ASHA maintains two policy documents that describe the fundamentals of ethical conduct in the professions. Both address considerations for supervision.
Issues in Ethics: Speech-Language Pathology Assistants is designed to provide guidance for speech-language pathology assistants and their supervisors and reflects ASHA’s policy for the use of SLPAs and does not supersede state licensure laws.
Telesupervision occurs when a qualified professional observes, from a distance, the delivery of services and provides feedback or assistance as needed. With telesupervision, the SLP can view and communicate with the patient and SLPA in real time via telecommunication software (e.g., virtual platforms), webcam, telephone, and similar devices and services to supervise the SLPA. This enables the SLP to give immediate feedback. Telesupervision does not include reviewing a recorded session later. See ASHA’s Practice Portal on Telepractice for information on licensure and teacher certification, international considerations, and reimbursement and other topics. The page also includes a comprehensive list of resources—including checklists and videos to inform practice.

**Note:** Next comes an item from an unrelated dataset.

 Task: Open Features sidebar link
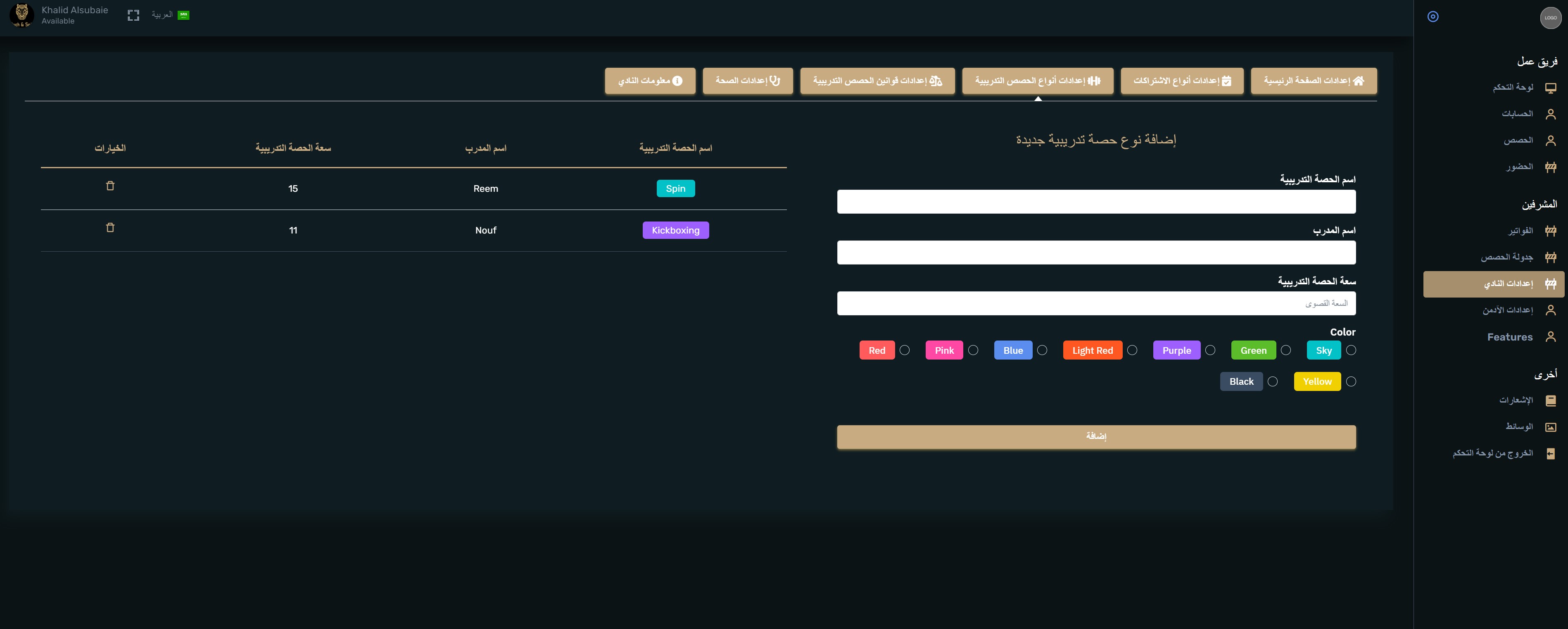pyautogui.click(x=1510, y=337)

The use of telesupervision as an alternative to in-person supervision may depend on the policies, regulations, and/or laws of various stakeholders such as universities, clinical settings, ASHA, state licensure boards, and state and federal laws and regulations.
Increasingly, state licensure laws may or may not include guidance or regulation regarding telesupervision. States may vary in terms of whether they specifically address the issue of supervising students from a distance. See practice policy for your state. In some cases, providers and clients, patients, students may not reside in the same state or country. Serving Students in Other States and Countries Through Telepractice provides information and guidance when this occurs.

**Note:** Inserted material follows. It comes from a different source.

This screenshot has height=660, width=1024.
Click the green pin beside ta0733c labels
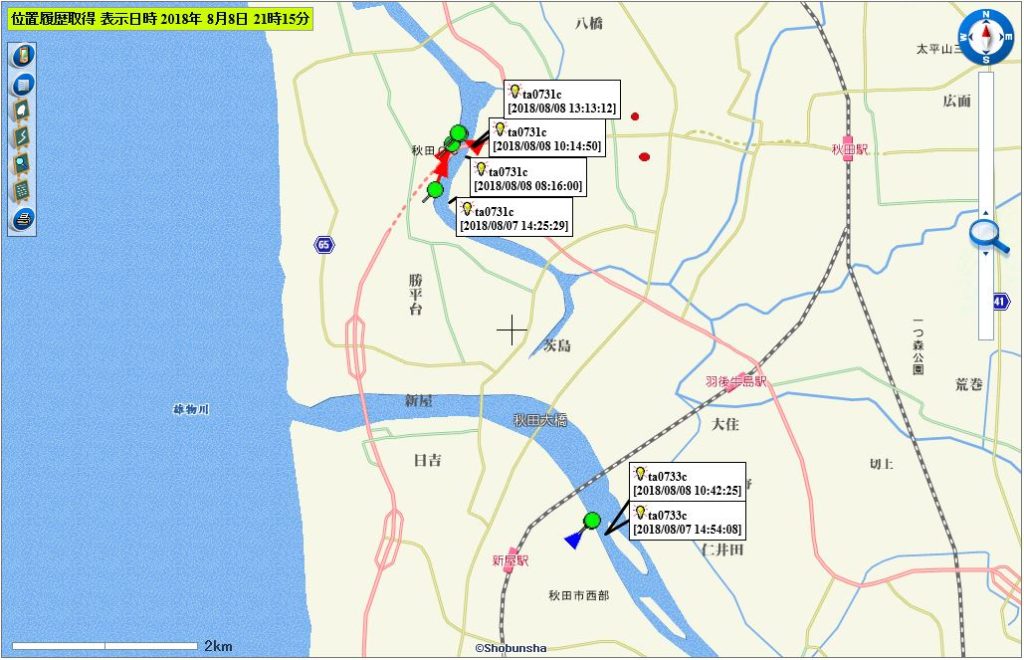tap(592, 520)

The supervisor has an ethical responsibility to determine if telesupervision is appropriate in view of the type of setting, client population, and level of competence of the individual delivering the service.
When implementing telesupervision practice and policies, consider the security of the telesupervision transmission, keeping in mind relevant state and federal laws such as Health Insurance Portability and Accountability Act (HIPAA) and Family Education Rights and Privacy Act (FERPA). Policies about safety, liability, and whether a certified and/or licensed professional needs to be on site are important considerations. Considerations for Group Speech-Language Pathology Treatment in Telepractice addresses service delivery, documentation, privacy and confidentiality of telepractice across settings.

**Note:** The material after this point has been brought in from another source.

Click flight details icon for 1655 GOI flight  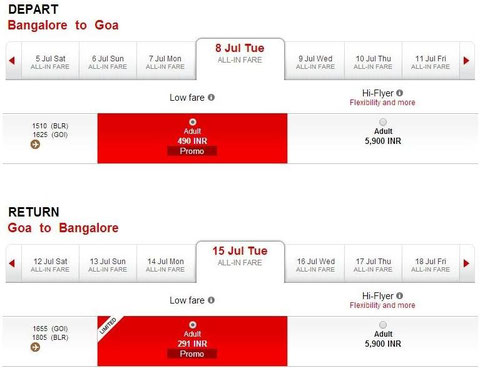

Delivering supervision services from a distance requires knowledge and skills for managing technology, complying with licensure and security requirements, providing feedback, and so forth. Training may be necessary to ensure that the quality and effectiveness of the telesupervision is equivalent to in-person supervision.
States and third-party payers (e.g., insurance, Medicaid) vary in their policies regarding recognition of SLPAs as approved service providers, rate of reimbursement for assistant-level services, and other policies.
The supervising SLP and SLPA are jointly responsible for knowing and understanding federal and state regulations and individual payer policies, billing for services at the appropriate level, and providing the amount and type of supervision required by the payer when billing for SLPA services.
Services of speech-language pathology assistants are not recognized for Medicare coverage. Services provided by speech-language pathology assistants, even if they are licensed to provide services in their states, will be considered unskilled services and denied as not reasonable and necessary if they are billed as therapy services.